Records for this task =>

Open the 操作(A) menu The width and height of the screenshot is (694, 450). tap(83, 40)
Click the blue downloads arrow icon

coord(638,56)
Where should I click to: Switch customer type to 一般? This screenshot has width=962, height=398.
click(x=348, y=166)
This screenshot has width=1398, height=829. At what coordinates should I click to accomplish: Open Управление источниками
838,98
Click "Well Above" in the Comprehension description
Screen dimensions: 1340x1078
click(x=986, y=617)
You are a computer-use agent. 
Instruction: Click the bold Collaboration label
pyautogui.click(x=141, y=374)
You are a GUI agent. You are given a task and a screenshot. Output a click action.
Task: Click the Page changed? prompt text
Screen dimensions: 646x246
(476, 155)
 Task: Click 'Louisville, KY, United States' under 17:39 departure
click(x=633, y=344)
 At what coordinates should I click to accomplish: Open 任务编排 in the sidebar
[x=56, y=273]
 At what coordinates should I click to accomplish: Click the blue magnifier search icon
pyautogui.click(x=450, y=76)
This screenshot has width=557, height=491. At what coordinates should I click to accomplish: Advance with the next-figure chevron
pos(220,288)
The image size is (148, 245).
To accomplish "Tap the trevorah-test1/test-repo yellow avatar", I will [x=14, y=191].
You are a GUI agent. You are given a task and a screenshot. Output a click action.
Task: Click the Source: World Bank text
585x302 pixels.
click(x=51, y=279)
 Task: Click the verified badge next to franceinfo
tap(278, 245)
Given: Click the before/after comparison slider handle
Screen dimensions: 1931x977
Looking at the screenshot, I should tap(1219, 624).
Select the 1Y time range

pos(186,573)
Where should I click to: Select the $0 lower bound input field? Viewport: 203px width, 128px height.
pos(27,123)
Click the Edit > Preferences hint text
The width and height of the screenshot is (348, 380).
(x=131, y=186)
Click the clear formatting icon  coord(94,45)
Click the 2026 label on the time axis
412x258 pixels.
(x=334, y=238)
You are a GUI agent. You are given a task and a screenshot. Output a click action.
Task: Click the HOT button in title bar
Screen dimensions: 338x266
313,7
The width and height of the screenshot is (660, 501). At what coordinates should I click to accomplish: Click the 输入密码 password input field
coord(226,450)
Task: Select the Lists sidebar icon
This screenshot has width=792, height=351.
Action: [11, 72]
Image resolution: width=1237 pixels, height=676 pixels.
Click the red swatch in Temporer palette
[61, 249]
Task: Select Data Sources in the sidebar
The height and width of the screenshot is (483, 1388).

The task =>
Copy every line of the rows above that contains the word "sidebar".

Correct output =>
 At what coordinates should I click to accomplish: Open 任务编排 in the sidebar
Task: Select the Lists sidebar icon
Task: Select Data Sources in the sidebar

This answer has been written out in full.